Sekitar 1,3 juta pengungsi Rohingya tinggal di kamp-kamp yang padat di Bangladesh sejak operasi militer yang kemudian disebut oleh PBB sebagai ‘contoh nyata pembersihan etnis.’

"Pihak berwenang Myanmar secara sistematis menghancurkan desa-desa, masjid, pemakaman, dan lahan pertanian Rohingya.

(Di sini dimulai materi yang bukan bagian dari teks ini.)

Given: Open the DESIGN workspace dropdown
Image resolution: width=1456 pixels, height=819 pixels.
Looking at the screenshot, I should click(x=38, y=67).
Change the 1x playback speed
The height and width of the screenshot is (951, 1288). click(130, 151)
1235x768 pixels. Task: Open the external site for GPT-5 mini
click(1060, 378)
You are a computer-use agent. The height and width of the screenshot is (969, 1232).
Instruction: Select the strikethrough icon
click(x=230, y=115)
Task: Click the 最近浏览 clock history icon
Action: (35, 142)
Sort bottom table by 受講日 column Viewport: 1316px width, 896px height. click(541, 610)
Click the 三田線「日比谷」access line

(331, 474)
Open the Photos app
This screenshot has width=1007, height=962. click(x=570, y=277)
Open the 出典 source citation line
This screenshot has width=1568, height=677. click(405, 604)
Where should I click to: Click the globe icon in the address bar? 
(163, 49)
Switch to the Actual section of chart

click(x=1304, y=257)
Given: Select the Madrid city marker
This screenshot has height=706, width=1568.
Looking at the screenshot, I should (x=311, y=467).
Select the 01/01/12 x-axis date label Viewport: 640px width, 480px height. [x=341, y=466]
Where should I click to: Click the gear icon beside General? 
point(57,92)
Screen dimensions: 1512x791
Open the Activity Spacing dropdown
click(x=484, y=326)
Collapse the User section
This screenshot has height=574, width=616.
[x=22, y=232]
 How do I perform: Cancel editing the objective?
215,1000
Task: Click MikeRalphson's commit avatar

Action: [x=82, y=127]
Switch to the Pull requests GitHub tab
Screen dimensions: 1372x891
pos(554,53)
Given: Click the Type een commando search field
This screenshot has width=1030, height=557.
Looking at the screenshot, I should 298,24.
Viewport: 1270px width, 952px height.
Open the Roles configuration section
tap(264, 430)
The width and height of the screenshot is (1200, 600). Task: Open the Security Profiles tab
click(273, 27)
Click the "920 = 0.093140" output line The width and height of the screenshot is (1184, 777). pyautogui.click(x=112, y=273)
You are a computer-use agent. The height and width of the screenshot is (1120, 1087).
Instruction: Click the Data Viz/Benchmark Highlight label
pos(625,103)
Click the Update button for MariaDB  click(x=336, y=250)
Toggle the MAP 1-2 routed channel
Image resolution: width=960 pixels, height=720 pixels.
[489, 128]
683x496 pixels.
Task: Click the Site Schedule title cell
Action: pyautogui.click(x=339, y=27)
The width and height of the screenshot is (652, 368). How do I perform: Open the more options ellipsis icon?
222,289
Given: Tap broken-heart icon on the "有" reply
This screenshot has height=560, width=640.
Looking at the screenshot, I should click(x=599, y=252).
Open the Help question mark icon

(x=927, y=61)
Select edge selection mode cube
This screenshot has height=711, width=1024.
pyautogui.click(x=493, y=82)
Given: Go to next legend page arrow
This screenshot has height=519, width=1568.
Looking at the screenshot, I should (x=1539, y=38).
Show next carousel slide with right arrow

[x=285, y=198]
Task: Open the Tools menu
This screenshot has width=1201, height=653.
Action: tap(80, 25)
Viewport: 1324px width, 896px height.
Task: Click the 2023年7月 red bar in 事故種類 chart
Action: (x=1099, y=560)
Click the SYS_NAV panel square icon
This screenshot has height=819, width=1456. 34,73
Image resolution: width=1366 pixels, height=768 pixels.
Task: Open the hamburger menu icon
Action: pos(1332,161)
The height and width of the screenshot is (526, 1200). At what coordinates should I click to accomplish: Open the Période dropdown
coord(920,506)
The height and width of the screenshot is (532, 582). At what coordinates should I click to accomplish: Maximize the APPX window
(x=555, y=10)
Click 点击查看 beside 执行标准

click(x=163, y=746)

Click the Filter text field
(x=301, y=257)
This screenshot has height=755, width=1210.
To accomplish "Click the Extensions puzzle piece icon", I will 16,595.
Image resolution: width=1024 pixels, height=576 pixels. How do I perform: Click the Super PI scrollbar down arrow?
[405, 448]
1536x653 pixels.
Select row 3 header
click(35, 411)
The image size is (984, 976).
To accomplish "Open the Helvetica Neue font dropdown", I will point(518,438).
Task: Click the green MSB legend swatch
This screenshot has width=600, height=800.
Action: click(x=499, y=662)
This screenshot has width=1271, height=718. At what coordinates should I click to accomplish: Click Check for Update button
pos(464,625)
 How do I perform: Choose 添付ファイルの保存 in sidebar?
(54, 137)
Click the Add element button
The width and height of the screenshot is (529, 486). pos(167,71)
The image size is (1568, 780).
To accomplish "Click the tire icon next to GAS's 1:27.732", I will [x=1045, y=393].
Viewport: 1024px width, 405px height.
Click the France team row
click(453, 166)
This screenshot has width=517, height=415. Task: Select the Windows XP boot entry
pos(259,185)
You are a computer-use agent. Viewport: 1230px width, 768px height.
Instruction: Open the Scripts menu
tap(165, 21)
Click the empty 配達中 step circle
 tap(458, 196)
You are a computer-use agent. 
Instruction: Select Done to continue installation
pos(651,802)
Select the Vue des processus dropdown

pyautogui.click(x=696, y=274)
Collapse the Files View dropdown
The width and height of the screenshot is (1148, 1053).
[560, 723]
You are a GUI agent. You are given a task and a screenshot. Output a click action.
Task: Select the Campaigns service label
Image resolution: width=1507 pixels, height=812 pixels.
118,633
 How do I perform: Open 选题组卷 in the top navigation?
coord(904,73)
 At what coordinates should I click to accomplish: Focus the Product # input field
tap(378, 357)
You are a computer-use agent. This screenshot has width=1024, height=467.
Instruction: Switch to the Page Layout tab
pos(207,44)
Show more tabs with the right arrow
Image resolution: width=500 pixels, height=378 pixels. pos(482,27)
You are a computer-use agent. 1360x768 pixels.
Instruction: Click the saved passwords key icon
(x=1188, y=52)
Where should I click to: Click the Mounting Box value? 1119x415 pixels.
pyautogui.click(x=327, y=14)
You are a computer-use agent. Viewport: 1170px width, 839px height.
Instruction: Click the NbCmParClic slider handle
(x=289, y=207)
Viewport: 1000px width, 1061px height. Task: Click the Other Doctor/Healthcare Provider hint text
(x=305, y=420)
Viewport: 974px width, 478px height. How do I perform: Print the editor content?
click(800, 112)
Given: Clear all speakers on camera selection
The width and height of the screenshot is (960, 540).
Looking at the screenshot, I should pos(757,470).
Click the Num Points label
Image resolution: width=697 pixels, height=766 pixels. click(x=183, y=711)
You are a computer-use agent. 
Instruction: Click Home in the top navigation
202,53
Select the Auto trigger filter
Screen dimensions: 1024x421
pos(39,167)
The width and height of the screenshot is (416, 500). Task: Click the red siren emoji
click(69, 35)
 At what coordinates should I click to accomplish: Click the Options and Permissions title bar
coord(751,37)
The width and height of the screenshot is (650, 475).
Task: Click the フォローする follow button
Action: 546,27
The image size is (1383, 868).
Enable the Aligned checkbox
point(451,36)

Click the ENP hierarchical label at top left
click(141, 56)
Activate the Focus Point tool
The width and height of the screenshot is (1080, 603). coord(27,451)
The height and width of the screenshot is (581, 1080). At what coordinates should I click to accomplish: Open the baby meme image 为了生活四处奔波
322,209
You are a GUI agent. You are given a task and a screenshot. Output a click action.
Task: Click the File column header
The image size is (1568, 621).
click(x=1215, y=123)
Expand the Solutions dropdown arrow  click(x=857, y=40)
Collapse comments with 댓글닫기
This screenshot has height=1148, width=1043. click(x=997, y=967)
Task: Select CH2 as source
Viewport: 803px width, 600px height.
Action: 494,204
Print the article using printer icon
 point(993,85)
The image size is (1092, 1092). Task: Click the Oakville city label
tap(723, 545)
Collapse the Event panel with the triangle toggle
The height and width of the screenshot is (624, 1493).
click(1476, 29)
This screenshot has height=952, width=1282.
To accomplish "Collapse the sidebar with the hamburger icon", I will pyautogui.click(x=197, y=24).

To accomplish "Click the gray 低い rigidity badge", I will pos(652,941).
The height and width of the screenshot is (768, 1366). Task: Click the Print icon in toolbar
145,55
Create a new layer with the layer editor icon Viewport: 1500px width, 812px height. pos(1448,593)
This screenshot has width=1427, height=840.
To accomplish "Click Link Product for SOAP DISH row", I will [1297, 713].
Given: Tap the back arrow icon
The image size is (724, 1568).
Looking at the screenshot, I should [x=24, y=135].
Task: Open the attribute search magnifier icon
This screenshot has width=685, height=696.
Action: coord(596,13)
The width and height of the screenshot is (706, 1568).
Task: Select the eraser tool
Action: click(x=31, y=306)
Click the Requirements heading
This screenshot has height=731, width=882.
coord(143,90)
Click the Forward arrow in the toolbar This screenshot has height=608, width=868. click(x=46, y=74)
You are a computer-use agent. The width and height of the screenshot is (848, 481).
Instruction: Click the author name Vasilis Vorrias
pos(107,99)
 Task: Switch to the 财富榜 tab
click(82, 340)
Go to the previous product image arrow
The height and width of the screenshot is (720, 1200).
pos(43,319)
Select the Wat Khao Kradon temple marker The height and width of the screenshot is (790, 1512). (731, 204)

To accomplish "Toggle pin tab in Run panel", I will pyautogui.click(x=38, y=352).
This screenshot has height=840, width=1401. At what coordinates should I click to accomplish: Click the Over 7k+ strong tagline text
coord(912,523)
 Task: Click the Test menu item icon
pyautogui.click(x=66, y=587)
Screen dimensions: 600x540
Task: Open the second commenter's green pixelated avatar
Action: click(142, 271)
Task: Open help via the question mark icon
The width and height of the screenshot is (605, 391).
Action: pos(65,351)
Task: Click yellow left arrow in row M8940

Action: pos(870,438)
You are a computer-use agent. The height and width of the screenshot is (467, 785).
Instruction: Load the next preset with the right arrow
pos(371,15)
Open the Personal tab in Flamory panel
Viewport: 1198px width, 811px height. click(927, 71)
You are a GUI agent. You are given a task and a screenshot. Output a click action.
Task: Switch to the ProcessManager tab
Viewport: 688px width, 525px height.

Mereka mengetahui hak dan penguasaan tanah Rohingya melalui catatan resmi," demikian bunyi laporan Mekanisme Investigasi Independen untuk Myanmar (IIMM), yang menyatakan bahwa laporan tersebut didasarkan pada keterangan langsung dari para saksi, citra geospasial, rekaman video, catatan resmi, dan dokumentasi.

Militer Myanmar sebelumnya mengatakan pihaknya tidak melakukan genosida terhadap Rohingya dalam operasi tahun 2017, tetapi kejahatan mungkin telah dilakukan pada tingkat individu.

Laporan tersebut dirilis sehari sebelum pertemuan tingkat tinggi PBB di New York mengenai krisis Rohingya, kondisi di kamp-kamp pengungsi Bangladesh dan upaya repatriasi yang terhenti.

“Perusahaan swasta dan individu terkait berperan langsung dengan menyediakan mesin dan tenaga kerja untuk meratakan desa dan membangun infrastruktur berdasarkan kontrak negara,” kata laporan itu.

“Pangkalan tersebut dibangun tepat di atas sisa-sisa desa Inn Din (Timur dan Rakhine), dengan lahan kosong yang digantikan oleh jalan baru, bangunan permanen, kompleks berbenteng, dan dua helipad,” kata laporan itu.

Myanmar telah dilanda gejolak politik sejak militer melancarkan kudeta pada Februari 2021, menggulingkan pemerintahan sipil yang dipimpin oleh peraih Nobel Aung San Suu Kyi dan memicu perang saudara.

IIMM, yang dibentuk oleh Dewan Hak Asasi Manusia PBB pada tahun 2018 untuk menyelidiki kejahatan internasional serius yang dilakukan di Myanmar sejak 2011 guna memfasilitasi penuntutan, sedang bergulat dengan pemotongan dana, dan tim investigasinya tidak memiliki dana untuk melanjutkan pekerjaannya setelah akhir tahun.

Warga Rohingya kini menghadapi ancaman kekerasan dan pengungsian baru saat pertempuran berkecamuk di negara bagian Rakhine, dengan beberapa anggota komunitas minoritas mengangkat senjata.

“Ada kesepakatan luas di komunitas internasional bahwa Rohingya harus diizinkan kembali ke rumah setelah kondisi memungkinkan, tetapi dalam banyak kasus rumah dan desa mereka tidak ada lagi,” kata kepala IIMM Nicholas Koumjian.